The human brain is essential in regulating the intake of food and beverages by balancing energy homeostasis with reward perception [1]. The hypothalamus is an important structure that regulates energy homeostasis by integrating information from glucose and insulin trajectories with varying levels of hormones and peptides from the gut and stomach [2], [3], [4], [5]. The mesolimbic pathway, in conjunction with homeostatic regulation, is responsible for the hedonic response to food. The ventral tegmental area (VTA) and other areas of the limbic system (amygdala, nucleus accumbens) are important parts of the mesolimbic pathway involved in this hedonic response [6]. The VTA is the origin of dopaminergic neurons and dopamine signaling in the mesolimbic system, which is a key substrate for reward prediction and response [7]. The VTA is anatomically and functionally connected to the hypothalamus and integrates homeostatic signals with reward responses [8], [9], [10]. Both homeostatic and mesolimbic pathways respond to glucose, which is the natural and preferred source of energy for the body and brain [11], [12]. Glucose concentration in the blood is kept under tight homeostatic control, partly mediated by glucose-sensing neurons in the brain [12]. Glucose intake leads to changes in hypothalamic blood oxygen level–dependent (BOLD) levels, which have been interpreted as a sign of satiety [4], [13]. However, little VTA data are available [14], and further investigation into the VTA may be essential in the understanding of the integration of homeostatic and hedonic responses regulation feeding behavior [6].

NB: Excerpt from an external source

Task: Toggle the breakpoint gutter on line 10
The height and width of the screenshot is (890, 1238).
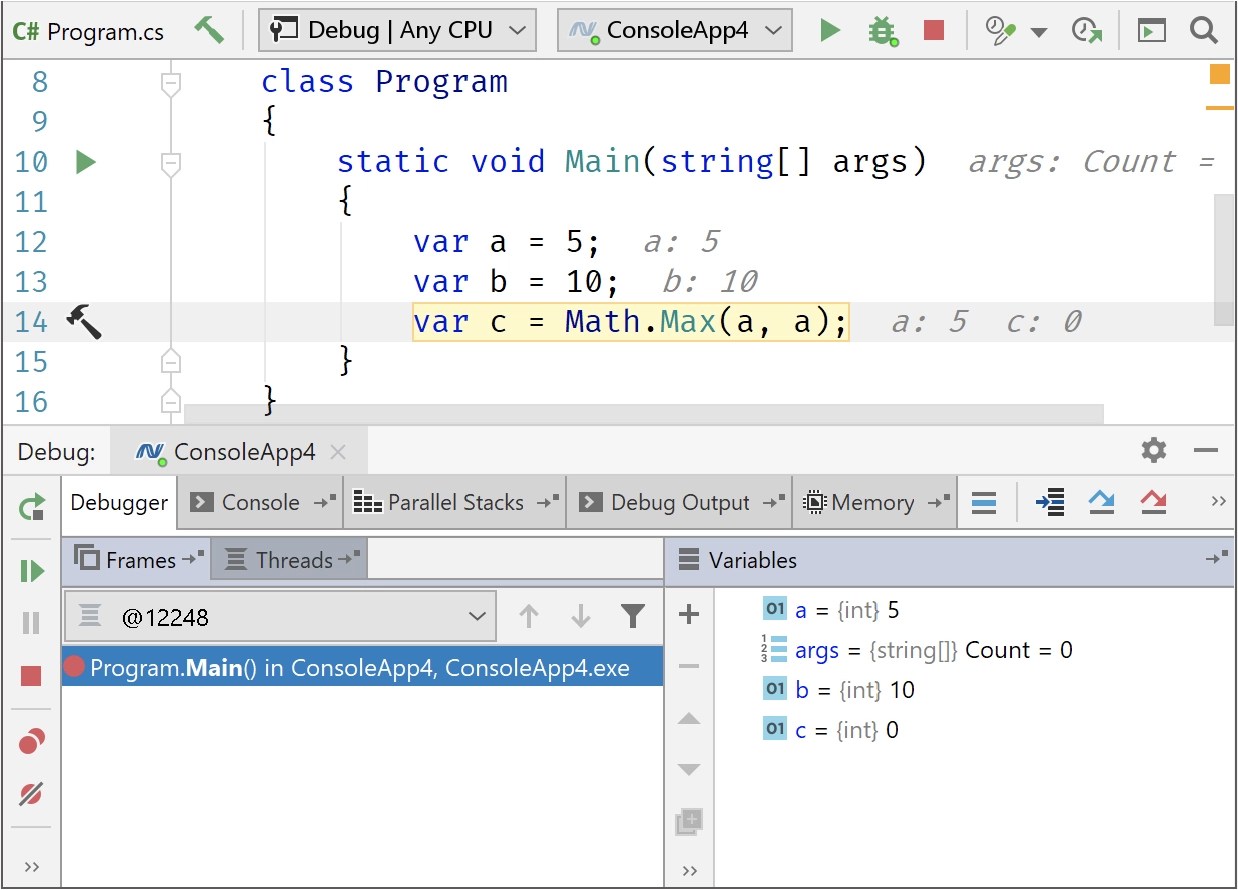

In many foods and beverages, monosaccharides and disaccharides or artificial sweeteners are used as sweeteners [15]. It has been suggested that increased consumption of these sugars and sweeteners in the modern diet plays a role in pathophysiology of obesity, decreased vascular health, metabolic syndrome, and type 2 diabetes [15], [16], [17], [18]. High fructose consumption also has been hypothesized to have detrimental health effects, is associated with fatty liver disease, and has been shown to have greater adverse effects on metabolism and vascular health than glucose in several animal studies [19], [20]. Fructose is used as a sweeter alternative to glucose, allowing for the use of smaller amounts, but the metabolism of both sugars is very different. In contrast to glucose, fructose cannot be used directly as a source of energy [21]. Fructose, which is a naturally occurring saccharide in fruits and vegetables, has to be metabolized by the liver before it can be made available as a source of energy [22]. Fructose can be consumed in its free form as a monosaccharide in fruits and high-fructose corn syrup but also in the form of sucrose, which is a glucose–fructose disaccharide. In addition to the use of added natural sugars, non-caloric artificial sweeteners are increasingly being used to sweeten foods and beverages. The use of non-caloric sweeteners could be expected to decrease total caloric intake and might therefore be useful to control obesity [23]. However, some epidemiologic studies suggest that non-caloric sweeteners might have the opposite effect and might actually lead to increased energy intake [5], [24], [25]. Although these results are not conclusive and the effects of non-caloric sweeteners remain a subject of debate, these results do indicate that these sweeteners could have unexpected effects in the brain. Currently, the homeostatic and mesolimbic effects in the brain of these sweeteners and other common dietary sugars are unknown. The differences in how various sugars are metabolized and made available as energy, and because of the decoupling of sweetness and energy in non-caloric sweeteners, each could lead to different metabolic and physiological responses in the brain [26], [27], [28], [29].

To gain a better understanding of the different homeostatic and hedonic responses after ingestion of caloric and non-caloric sweeteners, we investigated the effects of glucose, fructose, sucrose, and sucralose (an artificial non-caloric sweetener) on the trajectory and magnitude of BOLD response of the hypothalamus and VTA in young men of normal weight.